[Saved data entries]
---*---
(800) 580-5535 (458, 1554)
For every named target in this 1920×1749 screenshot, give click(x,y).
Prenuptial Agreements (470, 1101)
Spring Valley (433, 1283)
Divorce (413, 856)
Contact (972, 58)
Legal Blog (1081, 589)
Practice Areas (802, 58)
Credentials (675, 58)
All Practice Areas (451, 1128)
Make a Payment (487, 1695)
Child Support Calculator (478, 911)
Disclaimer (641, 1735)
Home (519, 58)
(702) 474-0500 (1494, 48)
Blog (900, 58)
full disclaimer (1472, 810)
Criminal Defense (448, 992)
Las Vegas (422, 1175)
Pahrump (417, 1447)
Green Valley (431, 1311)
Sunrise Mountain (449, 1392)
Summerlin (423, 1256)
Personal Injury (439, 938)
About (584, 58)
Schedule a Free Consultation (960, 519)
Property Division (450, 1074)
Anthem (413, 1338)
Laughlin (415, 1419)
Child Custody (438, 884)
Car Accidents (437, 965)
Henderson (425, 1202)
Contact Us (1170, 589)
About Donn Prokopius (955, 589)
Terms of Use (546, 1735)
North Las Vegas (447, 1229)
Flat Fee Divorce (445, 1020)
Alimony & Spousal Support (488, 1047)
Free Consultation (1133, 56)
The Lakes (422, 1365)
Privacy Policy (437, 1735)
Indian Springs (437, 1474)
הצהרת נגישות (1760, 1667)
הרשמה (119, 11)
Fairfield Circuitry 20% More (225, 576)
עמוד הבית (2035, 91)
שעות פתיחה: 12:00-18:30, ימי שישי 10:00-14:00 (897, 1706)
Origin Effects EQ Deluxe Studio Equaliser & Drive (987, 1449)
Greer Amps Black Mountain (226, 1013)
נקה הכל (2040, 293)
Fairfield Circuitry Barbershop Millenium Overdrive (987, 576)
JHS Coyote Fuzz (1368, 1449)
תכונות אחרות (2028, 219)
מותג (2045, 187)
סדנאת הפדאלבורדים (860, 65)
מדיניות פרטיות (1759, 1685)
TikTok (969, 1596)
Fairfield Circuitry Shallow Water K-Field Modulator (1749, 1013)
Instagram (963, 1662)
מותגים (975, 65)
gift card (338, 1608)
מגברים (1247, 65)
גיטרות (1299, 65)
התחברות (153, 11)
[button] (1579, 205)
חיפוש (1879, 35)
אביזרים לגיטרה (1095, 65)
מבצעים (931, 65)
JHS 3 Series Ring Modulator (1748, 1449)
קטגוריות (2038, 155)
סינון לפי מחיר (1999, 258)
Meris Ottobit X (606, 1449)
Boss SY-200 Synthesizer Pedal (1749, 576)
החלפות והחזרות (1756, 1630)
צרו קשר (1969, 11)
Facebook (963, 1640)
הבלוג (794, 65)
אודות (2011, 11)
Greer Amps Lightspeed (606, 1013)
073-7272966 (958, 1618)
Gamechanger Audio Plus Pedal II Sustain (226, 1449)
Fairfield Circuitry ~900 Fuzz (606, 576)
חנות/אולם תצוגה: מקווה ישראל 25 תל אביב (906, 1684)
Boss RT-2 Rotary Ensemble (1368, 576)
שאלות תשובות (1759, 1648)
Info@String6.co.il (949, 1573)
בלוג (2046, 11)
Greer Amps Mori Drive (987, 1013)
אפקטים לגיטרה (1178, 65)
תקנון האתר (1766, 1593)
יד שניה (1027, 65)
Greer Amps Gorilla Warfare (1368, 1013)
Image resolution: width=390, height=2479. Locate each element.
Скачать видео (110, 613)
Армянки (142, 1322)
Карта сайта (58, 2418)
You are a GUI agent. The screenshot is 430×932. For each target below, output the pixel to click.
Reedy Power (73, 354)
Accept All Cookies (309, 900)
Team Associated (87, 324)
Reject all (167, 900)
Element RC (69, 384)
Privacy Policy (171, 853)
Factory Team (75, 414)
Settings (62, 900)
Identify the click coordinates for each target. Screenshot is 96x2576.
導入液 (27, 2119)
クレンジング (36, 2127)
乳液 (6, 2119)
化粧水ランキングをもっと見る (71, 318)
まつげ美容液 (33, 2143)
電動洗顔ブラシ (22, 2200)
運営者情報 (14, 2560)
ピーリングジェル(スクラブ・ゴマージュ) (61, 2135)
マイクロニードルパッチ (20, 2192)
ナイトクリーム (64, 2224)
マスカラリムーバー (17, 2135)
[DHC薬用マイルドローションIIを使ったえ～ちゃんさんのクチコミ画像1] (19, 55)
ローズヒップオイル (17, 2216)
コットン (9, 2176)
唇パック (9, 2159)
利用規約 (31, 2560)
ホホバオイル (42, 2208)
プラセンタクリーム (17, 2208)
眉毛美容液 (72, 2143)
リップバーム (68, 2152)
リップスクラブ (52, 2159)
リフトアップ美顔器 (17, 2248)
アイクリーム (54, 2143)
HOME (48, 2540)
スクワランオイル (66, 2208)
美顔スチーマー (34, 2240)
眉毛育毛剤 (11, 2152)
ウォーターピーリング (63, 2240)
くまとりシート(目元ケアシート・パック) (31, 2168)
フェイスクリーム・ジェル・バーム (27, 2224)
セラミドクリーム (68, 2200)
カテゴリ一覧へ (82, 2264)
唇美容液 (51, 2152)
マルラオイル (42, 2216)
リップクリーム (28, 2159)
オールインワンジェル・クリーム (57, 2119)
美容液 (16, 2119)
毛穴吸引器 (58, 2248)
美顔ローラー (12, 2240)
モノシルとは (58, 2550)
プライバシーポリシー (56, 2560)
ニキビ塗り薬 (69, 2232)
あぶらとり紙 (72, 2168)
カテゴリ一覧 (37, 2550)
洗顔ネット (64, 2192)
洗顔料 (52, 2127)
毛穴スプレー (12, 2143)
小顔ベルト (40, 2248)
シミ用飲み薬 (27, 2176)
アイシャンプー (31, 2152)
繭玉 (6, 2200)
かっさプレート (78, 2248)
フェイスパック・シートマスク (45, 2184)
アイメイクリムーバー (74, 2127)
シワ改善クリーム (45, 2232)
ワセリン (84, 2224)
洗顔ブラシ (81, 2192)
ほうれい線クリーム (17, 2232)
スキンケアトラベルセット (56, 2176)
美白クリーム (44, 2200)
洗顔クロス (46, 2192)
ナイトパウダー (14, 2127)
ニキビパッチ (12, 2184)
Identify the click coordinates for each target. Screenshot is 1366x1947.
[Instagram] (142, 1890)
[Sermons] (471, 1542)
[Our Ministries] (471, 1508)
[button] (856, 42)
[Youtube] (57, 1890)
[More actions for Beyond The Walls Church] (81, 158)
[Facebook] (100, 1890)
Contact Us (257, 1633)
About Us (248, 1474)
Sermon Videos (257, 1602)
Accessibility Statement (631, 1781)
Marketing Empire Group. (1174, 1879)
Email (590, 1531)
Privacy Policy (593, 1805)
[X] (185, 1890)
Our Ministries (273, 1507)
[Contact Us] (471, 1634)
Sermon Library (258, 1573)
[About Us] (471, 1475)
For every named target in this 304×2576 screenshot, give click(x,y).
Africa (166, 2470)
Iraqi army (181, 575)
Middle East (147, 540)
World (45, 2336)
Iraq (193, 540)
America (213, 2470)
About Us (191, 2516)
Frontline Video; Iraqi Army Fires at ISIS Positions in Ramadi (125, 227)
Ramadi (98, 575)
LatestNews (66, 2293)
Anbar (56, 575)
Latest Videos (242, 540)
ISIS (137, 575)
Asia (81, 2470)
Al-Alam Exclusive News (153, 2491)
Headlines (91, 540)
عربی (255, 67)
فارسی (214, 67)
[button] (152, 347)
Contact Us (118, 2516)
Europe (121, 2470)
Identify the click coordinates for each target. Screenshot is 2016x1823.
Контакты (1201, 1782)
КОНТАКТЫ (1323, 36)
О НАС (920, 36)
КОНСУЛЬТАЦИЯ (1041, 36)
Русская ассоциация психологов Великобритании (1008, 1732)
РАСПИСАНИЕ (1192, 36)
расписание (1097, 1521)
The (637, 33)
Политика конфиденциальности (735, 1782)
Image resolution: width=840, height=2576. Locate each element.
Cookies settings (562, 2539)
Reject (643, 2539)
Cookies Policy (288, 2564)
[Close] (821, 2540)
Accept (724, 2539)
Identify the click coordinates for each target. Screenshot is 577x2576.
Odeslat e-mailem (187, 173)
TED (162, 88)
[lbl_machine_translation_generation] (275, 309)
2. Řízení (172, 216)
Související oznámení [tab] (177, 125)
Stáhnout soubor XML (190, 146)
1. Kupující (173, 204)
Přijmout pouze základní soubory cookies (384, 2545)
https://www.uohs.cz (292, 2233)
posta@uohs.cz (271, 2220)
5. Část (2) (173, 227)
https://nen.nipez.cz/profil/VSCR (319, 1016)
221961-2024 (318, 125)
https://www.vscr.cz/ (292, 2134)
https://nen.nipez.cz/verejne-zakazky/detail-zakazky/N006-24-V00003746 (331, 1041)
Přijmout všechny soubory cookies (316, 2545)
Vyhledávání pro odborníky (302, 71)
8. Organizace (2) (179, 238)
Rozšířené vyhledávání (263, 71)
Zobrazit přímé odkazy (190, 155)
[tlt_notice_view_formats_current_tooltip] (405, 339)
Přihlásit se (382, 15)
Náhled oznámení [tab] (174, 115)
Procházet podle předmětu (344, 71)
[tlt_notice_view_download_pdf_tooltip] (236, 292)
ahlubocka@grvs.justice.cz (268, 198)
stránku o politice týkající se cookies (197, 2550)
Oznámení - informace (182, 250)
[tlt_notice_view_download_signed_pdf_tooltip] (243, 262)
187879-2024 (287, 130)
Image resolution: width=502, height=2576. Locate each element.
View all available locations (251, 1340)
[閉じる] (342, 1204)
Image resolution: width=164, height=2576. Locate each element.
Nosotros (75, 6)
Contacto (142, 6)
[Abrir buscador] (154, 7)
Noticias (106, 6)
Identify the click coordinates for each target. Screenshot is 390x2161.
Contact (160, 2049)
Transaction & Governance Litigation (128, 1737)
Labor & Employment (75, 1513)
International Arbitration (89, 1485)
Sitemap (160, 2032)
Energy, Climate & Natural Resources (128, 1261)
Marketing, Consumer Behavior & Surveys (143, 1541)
---*---
**Exercise objective**. Report each line above that includes the string "Circuitry".

**Response to this task**.
Fairfield Circuitry 20% More (225, 576)
Fairfield Circuitry Barbershop Millenium Overdrive (987, 576)
Fairfield Circuitry Shallow Water K-Field Modulator (1749, 1013)
Fairfield Circuitry ~900 Fuzz (606, 576)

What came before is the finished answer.